TASK
Reproduce the rows from the first one through the row containing "center [870, 284].", replacing "height and width" with "size" and leaving everything else unchanged. Omit the pictures from the answer.

THE DATA
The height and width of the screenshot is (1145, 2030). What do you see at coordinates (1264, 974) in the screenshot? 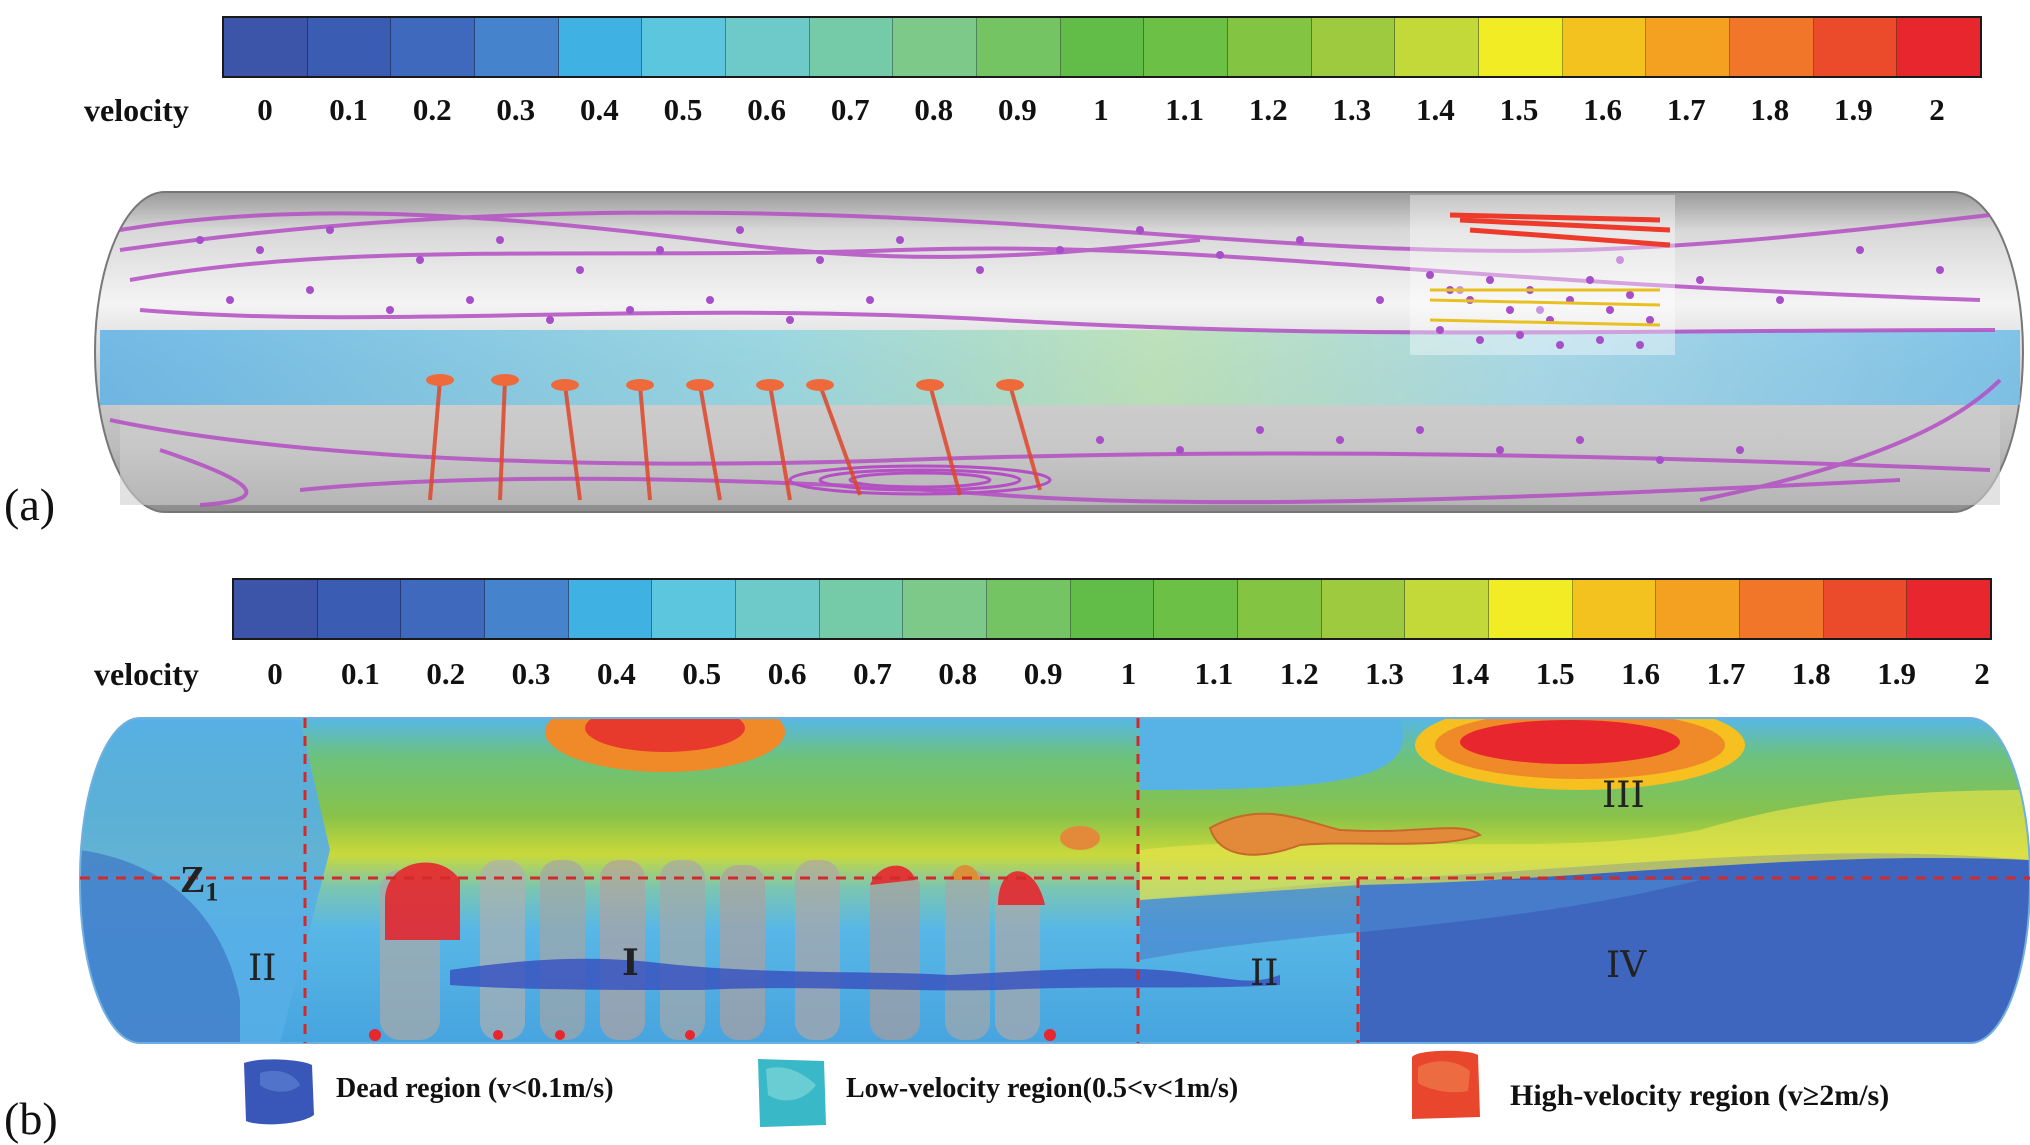
I see `region-II-right-label: II` at bounding box center [1264, 974].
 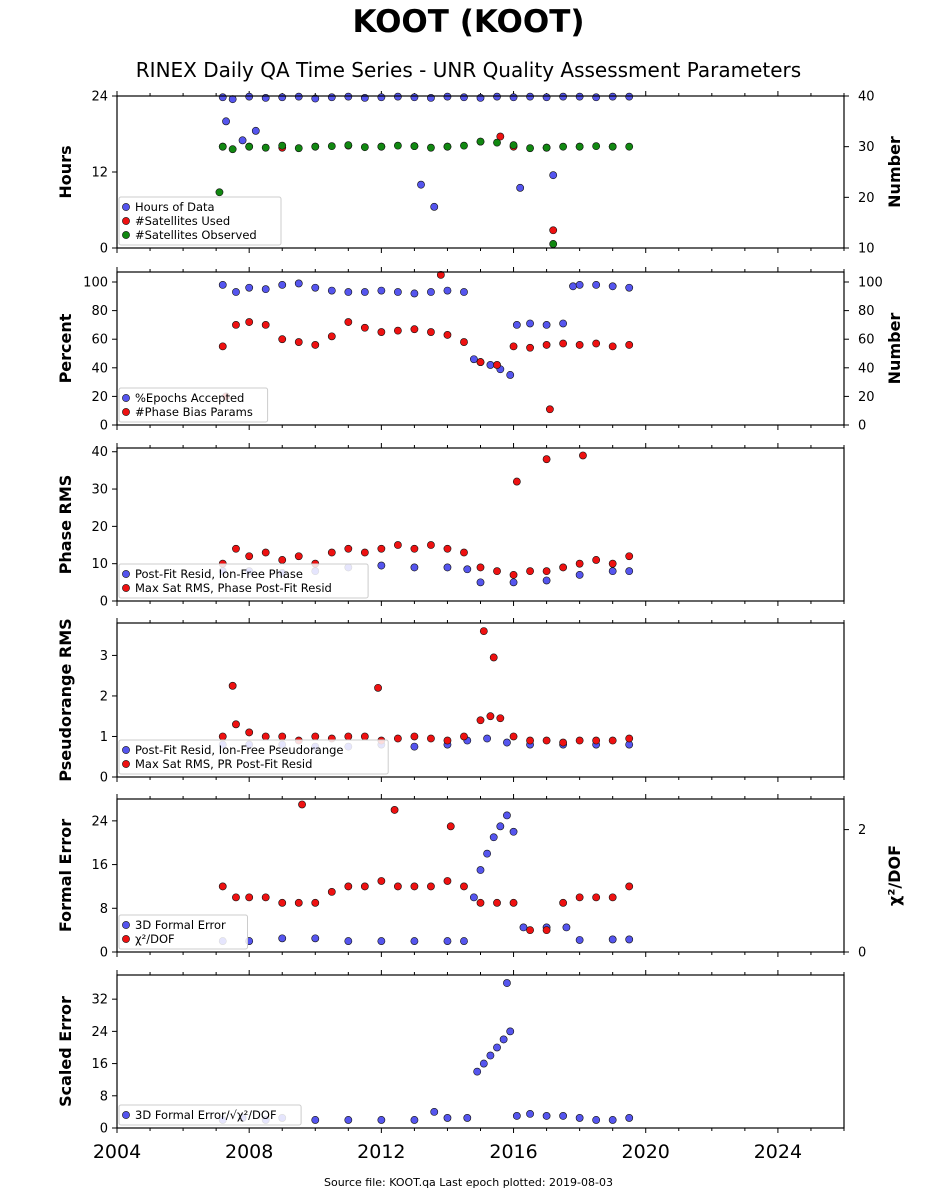 What do you see at coordinates (870, 284) in the screenshot?
I see `y2-tick-label: 100` at bounding box center [870, 284].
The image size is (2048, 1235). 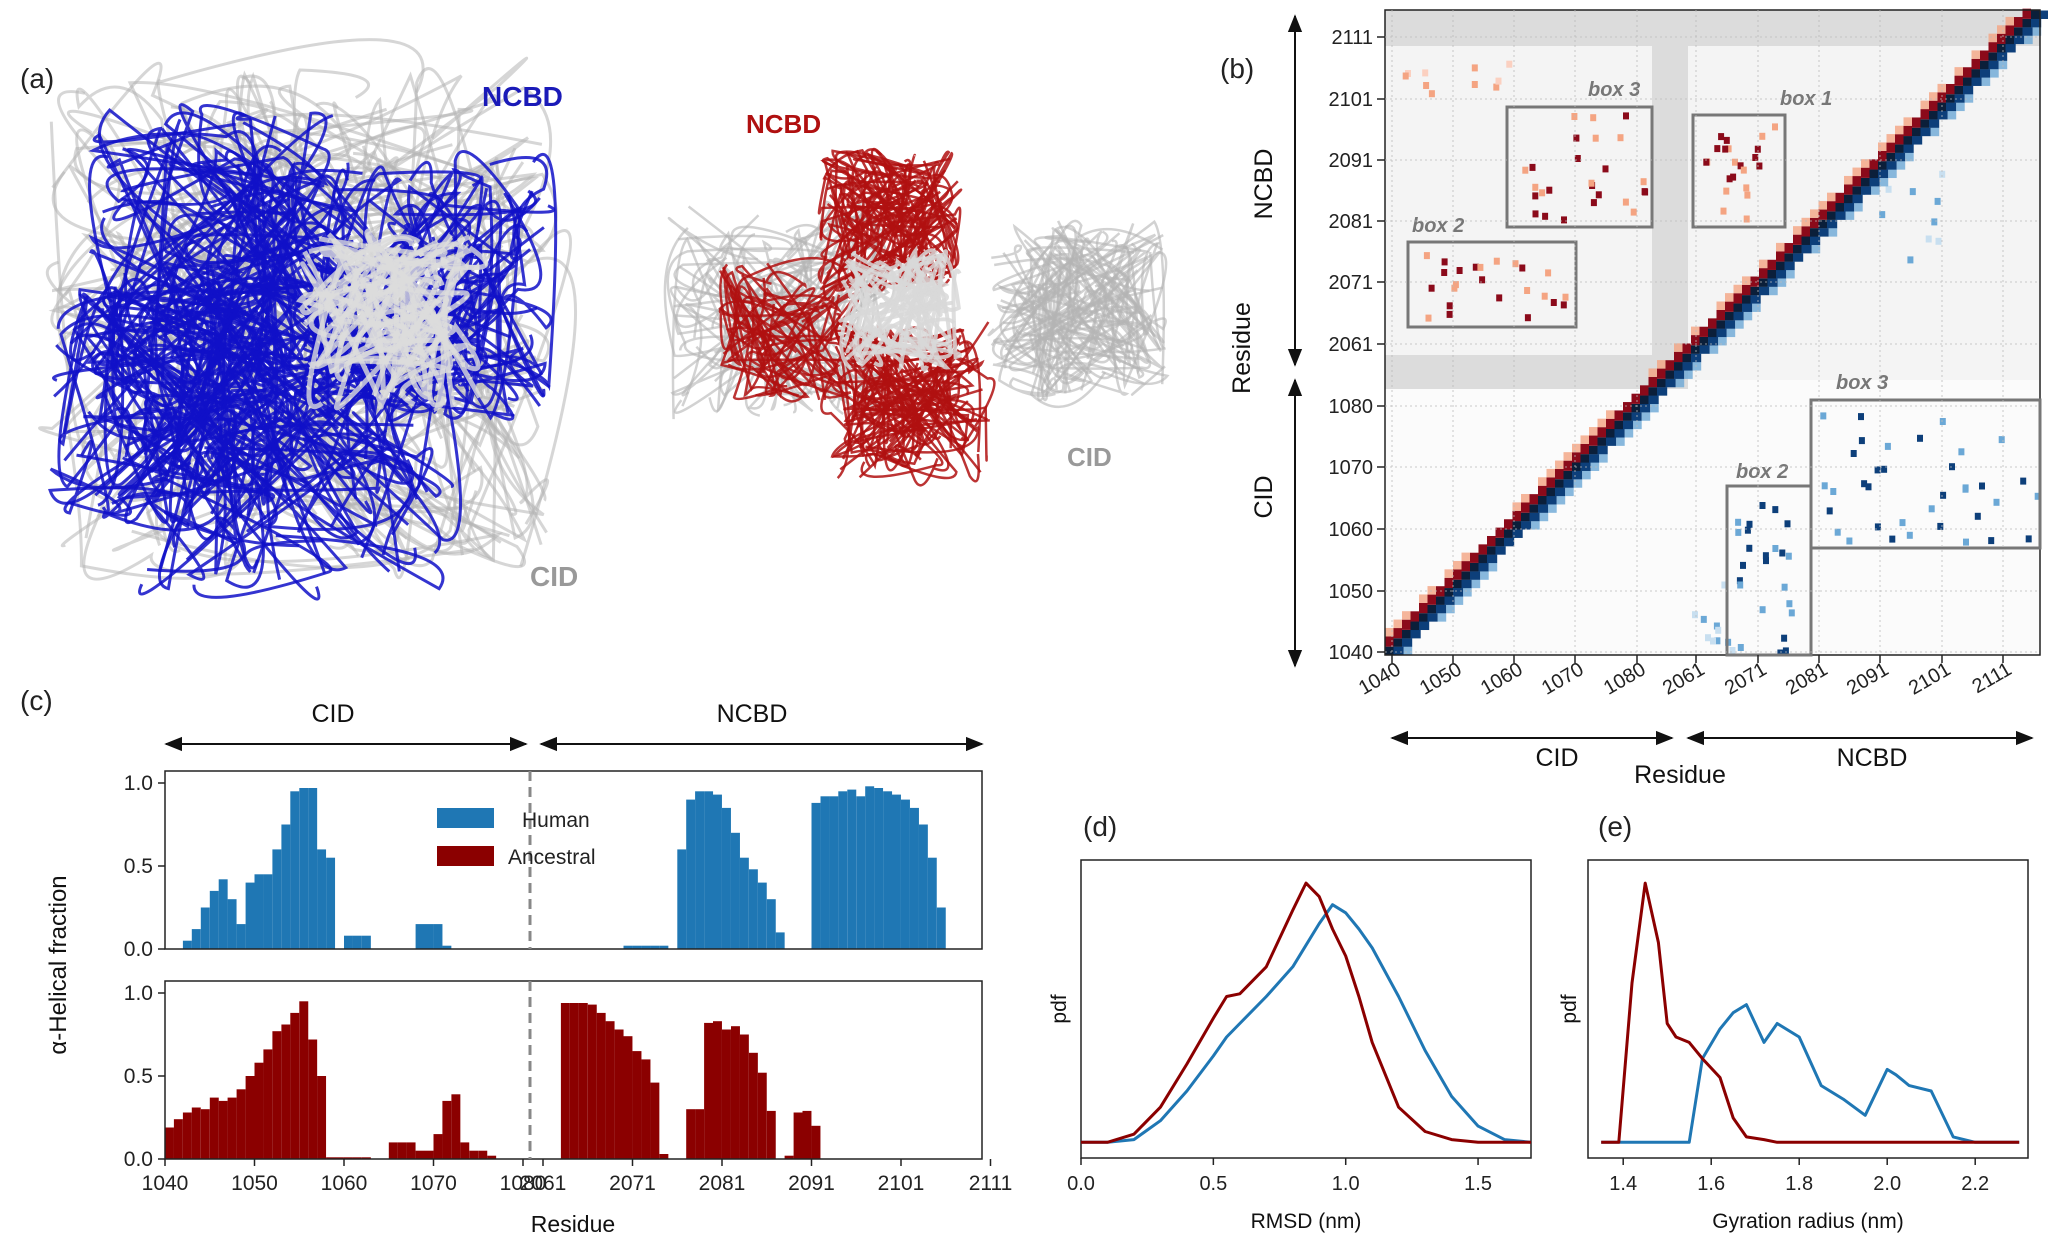 What do you see at coordinates (1762, 472) in the screenshot?
I see `box-2-lower-label: box 2` at bounding box center [1762, 472].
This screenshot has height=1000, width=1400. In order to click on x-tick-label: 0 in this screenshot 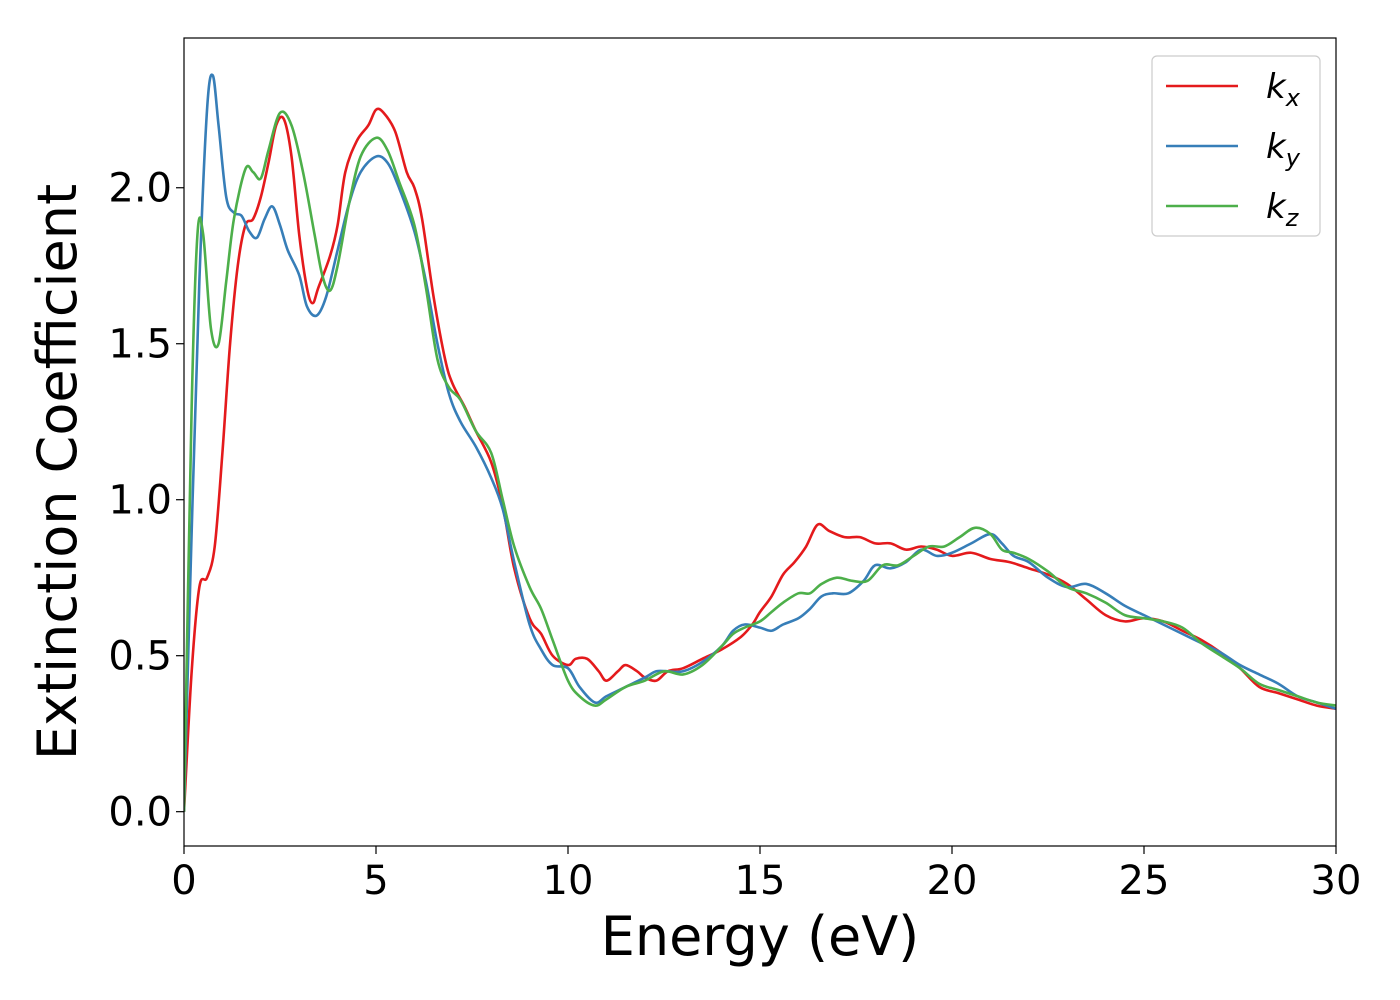, I will do `click(184, 881)`.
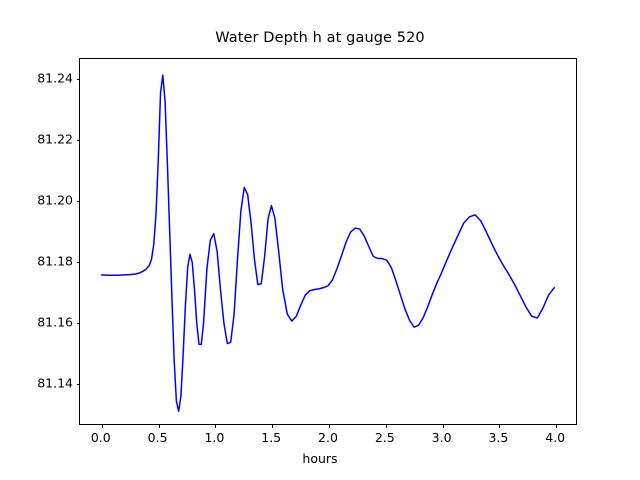 The image size is (640, 480). Describe the element at coordinates (214, 438) in the screenshot. I see `x-tick-label: 1.0` at that location.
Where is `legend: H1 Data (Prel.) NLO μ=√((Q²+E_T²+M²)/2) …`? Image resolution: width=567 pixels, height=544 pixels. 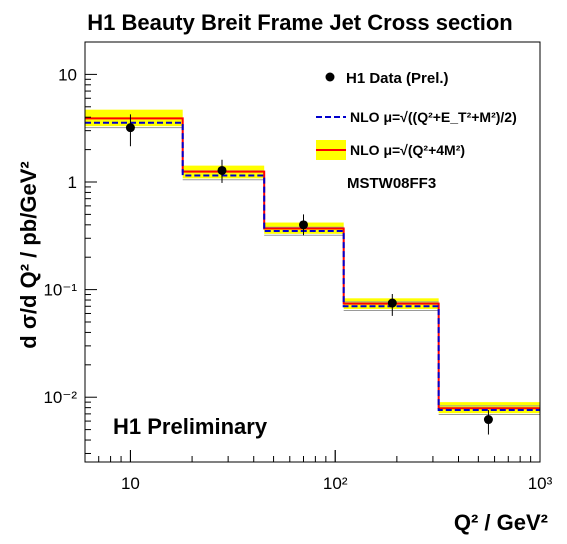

ANSWER TO THIS EXERCISE
The size of the screenshot is (1145, 2030). What do you see at coordinates (1264, 974) in the screenshot? 
I see `region-II-right-label: II` at bounding box center [1264, 974].
  What do you see at coordinates (870, 284) in the screenshot?
I see `y2-tick-label: 100` at bounding box center [870, 284].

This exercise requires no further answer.